BEGIN Excerpted passage

Pushing through the oncoming currents, I reach a part of the beach best known for its shell deposits. There, I find treasure troves of countless Cockles, even more Arcs, Netted Olives, Keyhole Limpets, Periwinkles, Turkey Wings, Coquinas, Cat’s Paws, Angled Wentletrap, Scallops, Clams, Angel Wings, Atlantic Lady Slippers, Bittersweets, Eastern Oysters, Cross Barred and Imperial Venuses, Turrets, and even the shell of a banded tulip snail. I scour the sand for pearly glints, shades of red, yellow, orange, purple, and pink—like a sunset made solid and scattered through the beach.

Image: Shells I’ve collected

Out of the corner of my eye, I glimpse a vibrant blue. But I am more experienced than to fall for such a trick; any extreme blues almost surely mean plastic, and I will not go out of my way to be met with a Mounds candy wrapper. I am given pause, however, when I see that same blue repeated once, twice… Looking up from my feet to scan the beach I find, to my surprise, a scattering of cerulean disks, increasing in numbers as one after the other floats from sea to land.

Taking a closer look, the disks appear like some flattened jellyfish, with a silver coin set in gooey blue gel, and translucent tentacles sprawled out over the sand like a child’s depiction of the sun’s shining rays. Later this evening I will learn that, despite its common name of “Blue Button Jelly,” the Porpita Porpita is not a jellyfish at all. Rather, each is its own colony of individual polyps, linked together and serving unique functions to keep the mass a functional unit. Kept afloat by a gas filled chamber that makes up the majority of their unified body, Blue Buttons drift aimlessly along the tips of waves, their destinations completely determined by the elements that engulf them.

Image: a Blue Button Jellyfish washed up on shore. The photo is not mine, but is the closest I could find to what I saw. Credit: http://www.wect.com/2018/10/10/blue-button-jellyfish-washing-ashore-topsail-surf-city-beaches/

I wish now that I had risked my iPhone plunging headfirst into the sea so that I might snap a shot of the blue dotted sand and colonial hydrozoan that seem a hybrid between some elegant alien and a sweet gummy snack. Thinking that I might bring one back to be photographed later, I dig my fingers beneath the sand and scoop up a mound that has, perched on its back, a perfect Porpita. But, departed from its resting place, it soon begins to crumble. I know that by the time I could return, the Blue Buttons would be made ghosts by the rising tide; so, I collect my shells, take one final glimpse, and begin my trek back home.

END Excerpted passage
BEGIN Provided data

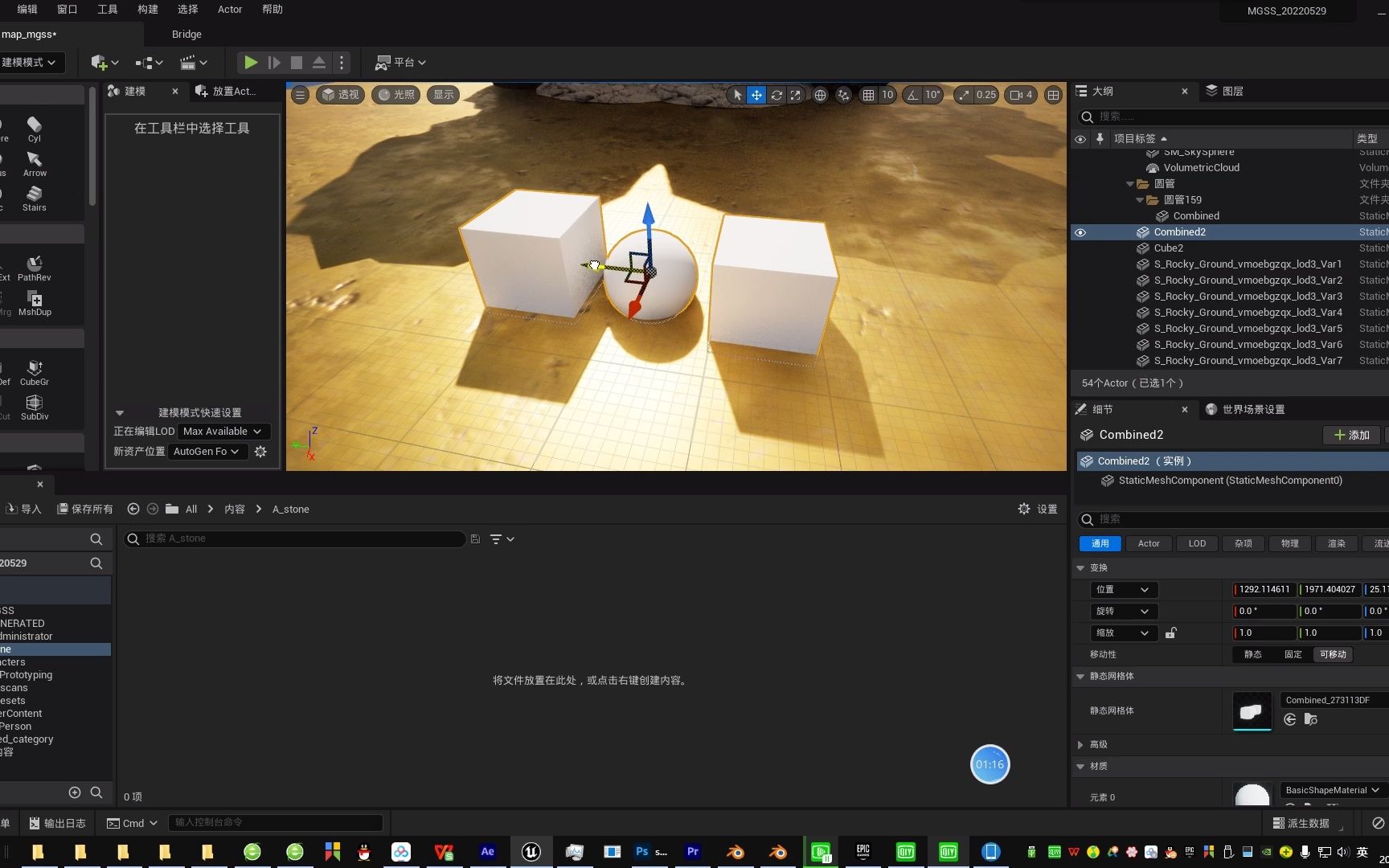The image size is (1389, 868).
Task: Set mobility to 静态 static
Action: [x=1252, y=654]
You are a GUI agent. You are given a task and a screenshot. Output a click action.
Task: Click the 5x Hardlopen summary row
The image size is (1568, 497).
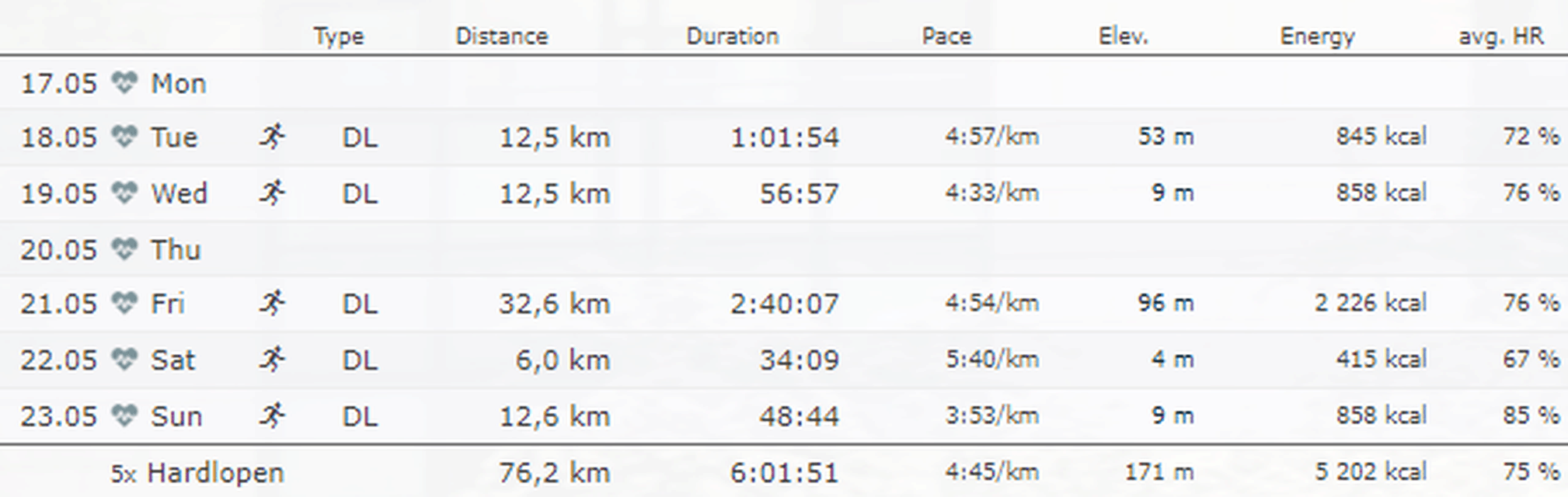[784, 471]
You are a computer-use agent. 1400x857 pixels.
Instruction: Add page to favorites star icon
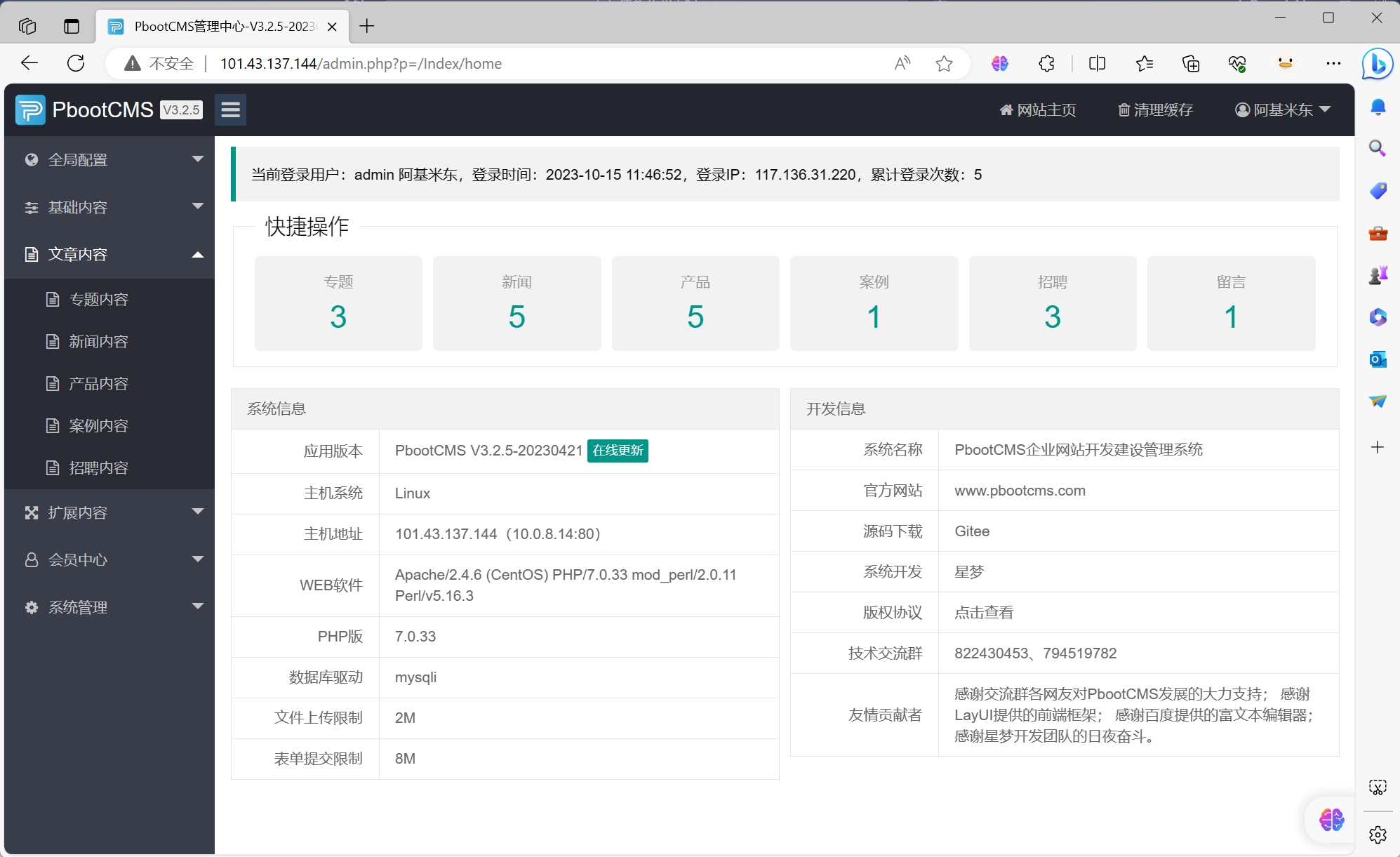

END Provided data

Task directions
In the beach passage, reproduce the part that opens with the words "Out of the corner" and closes with "sea to land.", changing "cerulean" to "azure".

Completed exercise
Out of the corner of my eye, I glimpse a vibrant blue. But I am more experienced than to fall for such a trick; any extreme blues almost surely mean plastic, and I will not go out of my way to be met with a Mounds candy wrapper. I am given pause, however, when I see that same blue repeated once, twice… Looking up from my feet to scan the beach I find, to my surprise, a scattering of azure disks, increasing in numbers as one after the other floats from sea to land.